Chapitre 3

Je suis perdue, toutes mes pensées vont dans des directions opposés, pour au final ne revenir qu'à une seule chose : Lui.
Étant dans l'incapacité de fermer les yeux, j'ai veillé toute la nuit, je n'ai fait que réfléchir, et je me souviens encore de chaque détail de son visage, ainsi que de ses yeux sombres, bloqués sur moi. Il réussi à faire disparaître le monde durant une fraction de seconde.
Je ne trouve pas d'explication suffisante à ce qu'il m'est m'arrivé, à ce que je ressens en ce moment, qui n'est rien d'autre que le vide... les couleurs qui égaillaient autrefois mon entourage se sont évanouies. Ça me paraît stupide.
C'était incroyablement effrayant. Cette attraction qui c'est créée lorsque nos regard se sont croisés, aussi improbable que cela puisse sembler, nous l'avons tous deux ressenti, et Jake en eu conscience aussi. Je devrais vouloir le fuir, espérer ne plus le revoir, mais c'est tout le contraire, le mystère qu'il apporte avec lui me laisse sans voix.

_ Alors qu'est-ce que tu en penses ?

Soudain consciente du monde réel, je pose les yeux sur Nakia, au milieu du studio de danse. Elle vient d'effectuer un enchaînement, et je n'y ai absolument pas fait attention.

_ Tu vas bien ? Interroge-t-elle inquiète.
_ Oui, excuse moi, (je me racle la gorge), je n'ai pas beaucoup dormi c'est tout...
_ On peut arrêter si tu veux.
_ Non t'inquiète pas, ça va aller, lui assuré-je.

Elle fronce les sourcils, peu convaincue mais finit par se décaler sur le coté pour le laisser la place. Je m'avance lentement vers le milieu du studio sous ses yeux attentifs. Les paupières closes, je me concentre sur ma respiration, je fais abstraction du reste. Mais je revois ses yeux noirs.

Doucement et gracieusement, je laisse tomber mon corps sur le sol encore froid, presque en étoile sur le ventre, et me relève dans un geste fluide sur mes genoux. Tout en souplesse, mon corps se cambre vers l'arrière, tourne, avant de revenir droit. Une fois sur mes pieds, toujours près du sol, je tourne sur moi même, mes bras suivent les mouvements de mon corps comme s'ils en étaient l'extension.
Je soutiens le poids de mon corps avec la seule force de mes bras, et je me maintiens en équilibre quelques secondes. Une main au sol, mon corps est maintenant supportée par une de mes jambes, et je me cambre encore.

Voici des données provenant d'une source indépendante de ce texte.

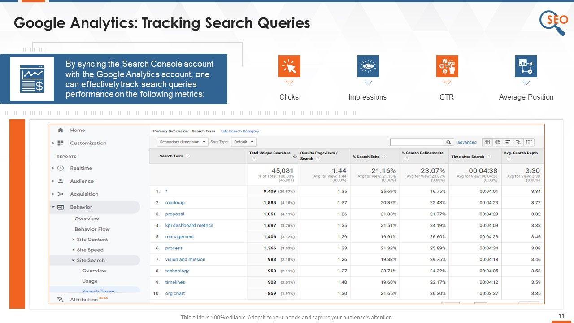Click the Home icon in the sidebar
574x323 pixels.
61,130
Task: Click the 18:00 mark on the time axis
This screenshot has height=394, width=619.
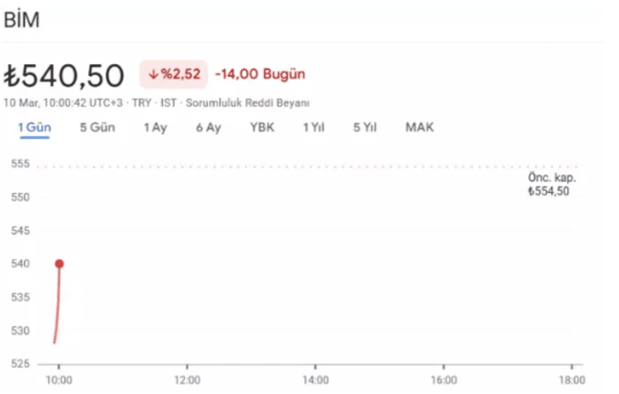Action: click(x=572, y=380)
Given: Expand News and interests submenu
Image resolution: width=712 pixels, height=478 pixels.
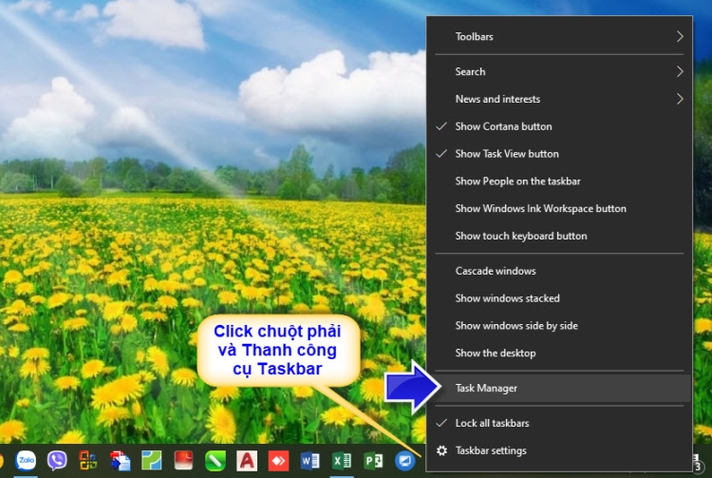Looking at the screenshot, I should [x=558, y=99].
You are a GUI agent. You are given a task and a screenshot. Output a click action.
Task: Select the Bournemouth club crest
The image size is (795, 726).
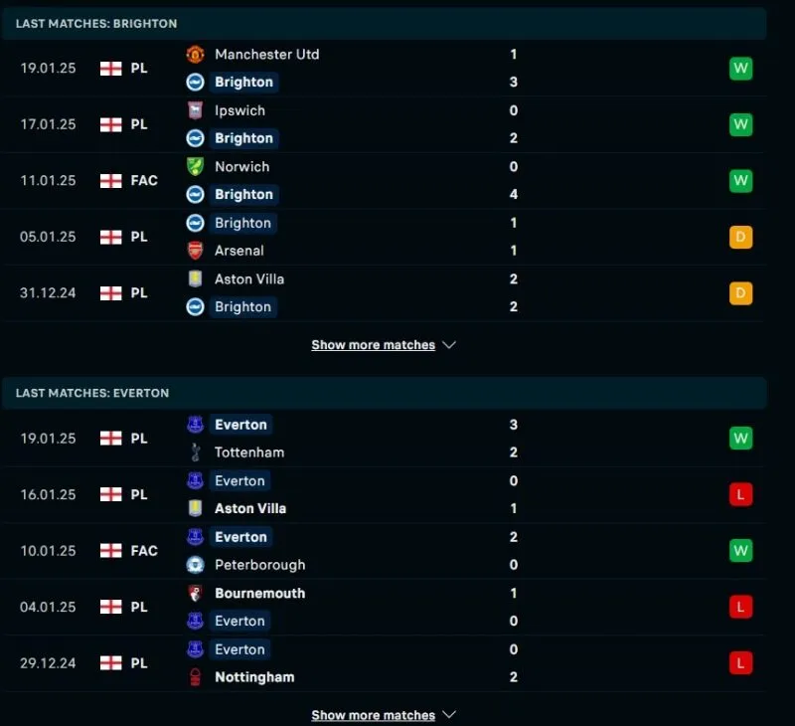tap(195, 593)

Je raconte une histoire, je dis quelque chose à travers chaque mouvement, je dois me laisser complètement aller.

Sur mes deux jambes, je tourne sur moi même, mes bras suivent chaque mouvement, j'accélère la cadence, tout en restant harmonieuse. J'ai l'impression d'être seule, je ne saurais dire quelle force me pousse à réaliser mon enchaînement ainsi étant donné mon manque de sommeil, mais je le fais.

_ Pas mal du tout ! observe mon amie. Si c'est le manque de sommeil qui te fait danser comme ça, tu devrais dormir moins souvent !

Un rictus se forme sur le coin de mes lèvres, la respiration haletante, je me dirige vers mon sac pour en sortir une bouteille d'eau.

_ Sérieusement, qu'est-ce qui t'arrive ? reprend t-elle.

Je hausse les épaules.

_ Rien de particulier.

Je n'ai aucune idée de ce qu'il arrive, c'est la vérité. Mais je sais que quelque chose est en train de se passer en moi. Je le sens, ce pressentiment que je fais face à quelque chose de plus grand que moi.

***

Trouver la seule librairie de la ville n'a pas été pas bien compliqué. Ce qui m'étonne, c'est qu'elle soit vraiment à l'écart de tout autre commerce. Le bâtiment ne date pas d'aujourd'hui, malgré quelques rénovations visibles, les marques de son passage à travers le temps sont perceptibles.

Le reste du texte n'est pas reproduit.